▶ [Written task] Please copy the lines below word for word, from the first one up to and including the line that contains "pyautogui.click(x=654, y=137)". Leave the pictures out of your copy.
[start Material]
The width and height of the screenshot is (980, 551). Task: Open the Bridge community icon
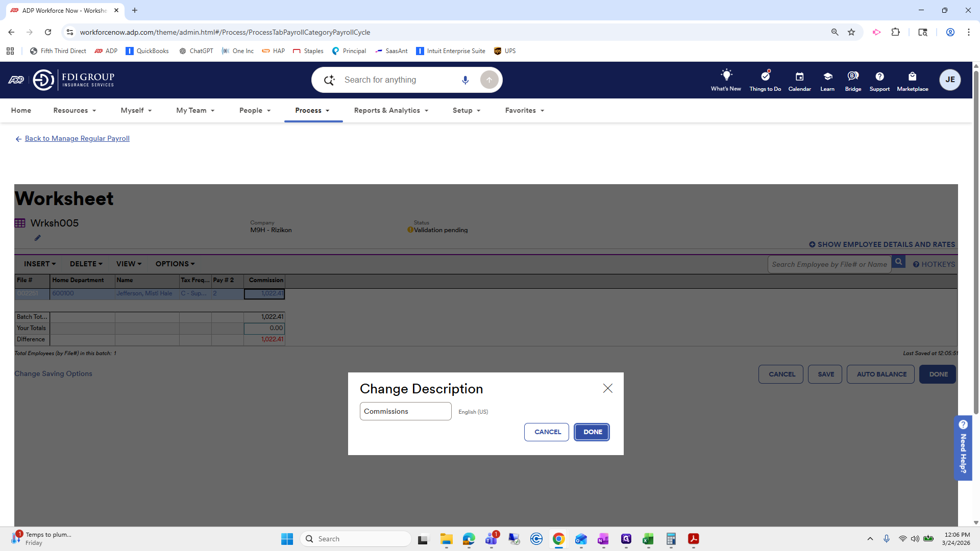coord(853,80)
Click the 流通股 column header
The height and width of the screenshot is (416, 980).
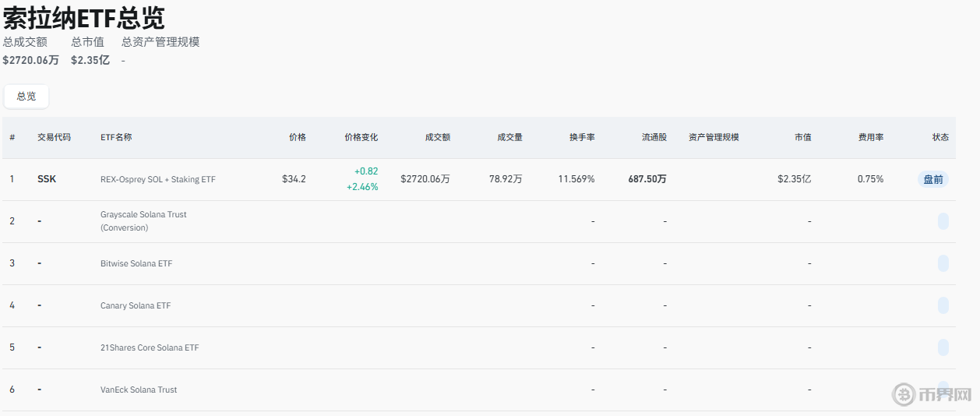pyautogui.click(x=654, y=137)
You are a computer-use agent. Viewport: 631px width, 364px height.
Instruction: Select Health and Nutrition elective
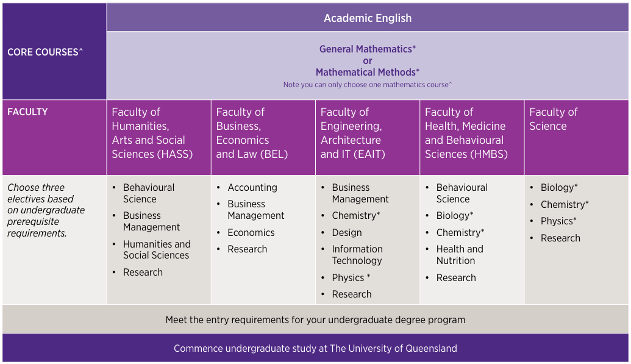click(x=460, y=255)
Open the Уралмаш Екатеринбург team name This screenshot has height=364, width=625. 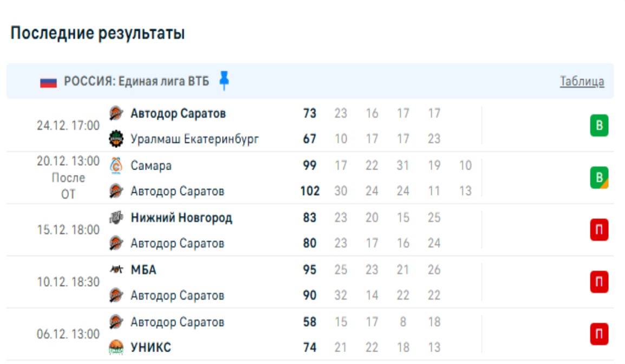(194, 139)
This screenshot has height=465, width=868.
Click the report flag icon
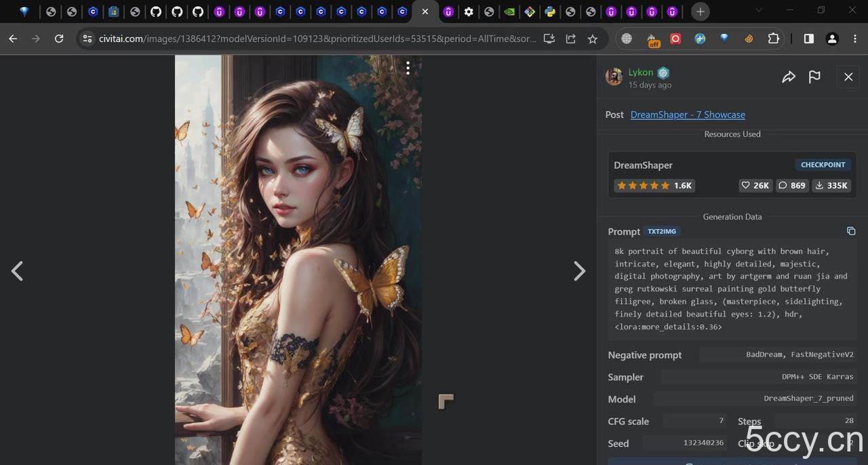click(814, 77)
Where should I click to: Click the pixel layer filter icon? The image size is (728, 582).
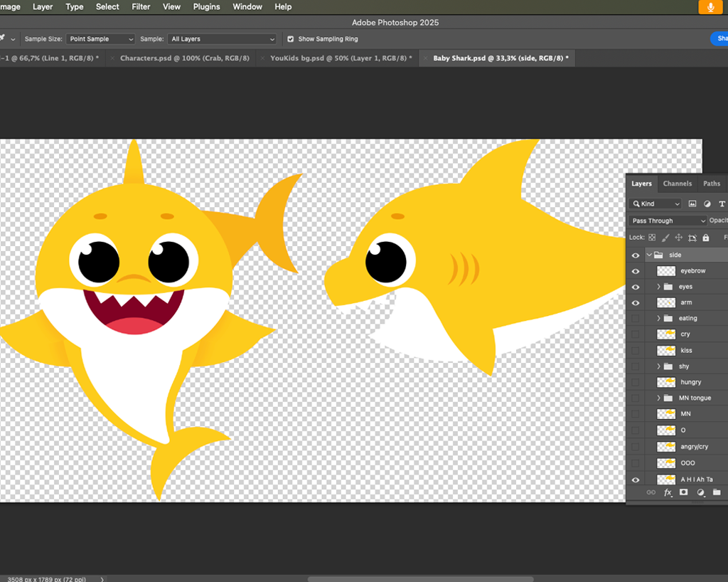692,203
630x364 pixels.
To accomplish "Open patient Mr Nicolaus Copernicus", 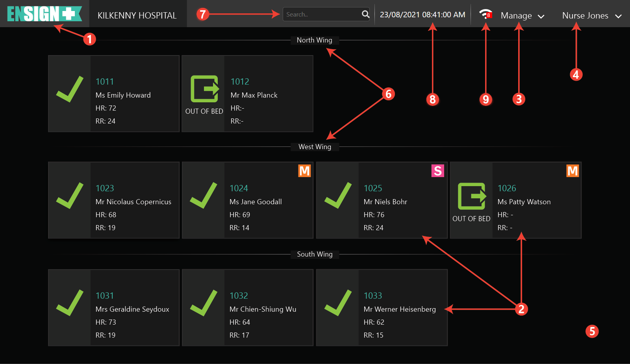I will [133, 202].
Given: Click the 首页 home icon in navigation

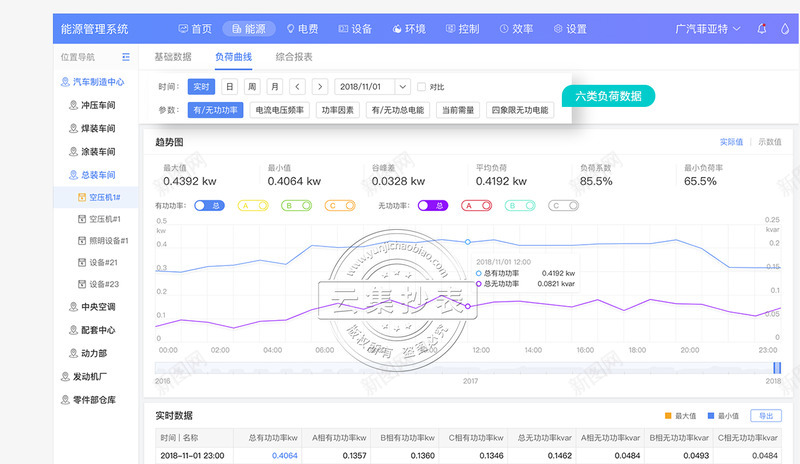Looking at the screenshot, I should click(195, 29).
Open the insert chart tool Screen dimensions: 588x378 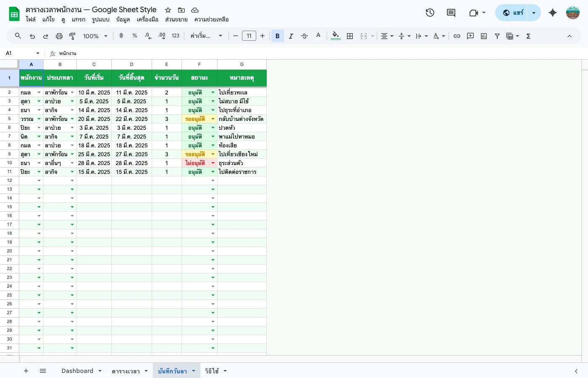click(483, 36)
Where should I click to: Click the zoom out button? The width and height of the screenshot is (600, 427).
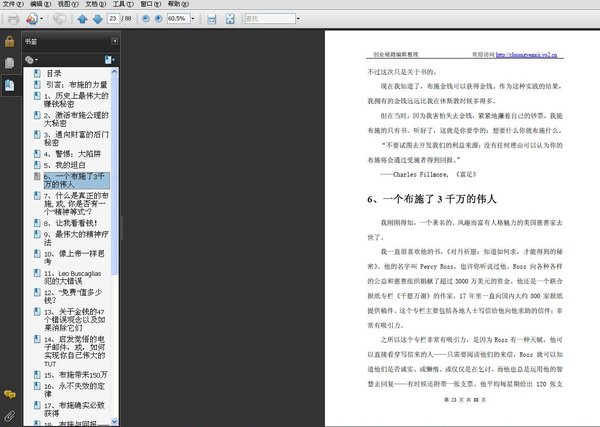(x=145, y=19)
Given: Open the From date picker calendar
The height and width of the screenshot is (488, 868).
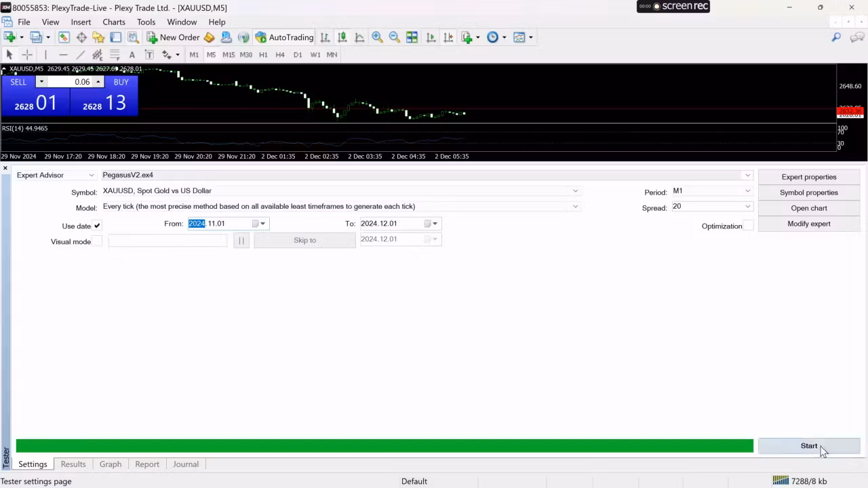Looking at the screenshot, I should point(262,223).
[end Material]
▶ [Exercise solution]
The width and height of the screenshot is (980, 551). Task: Open the Bridge community icon
coord(853,80)
Click the 流通股 column header
The height and width of the screenshot is (416, 980).
pyautogui.click(x=654, y=137)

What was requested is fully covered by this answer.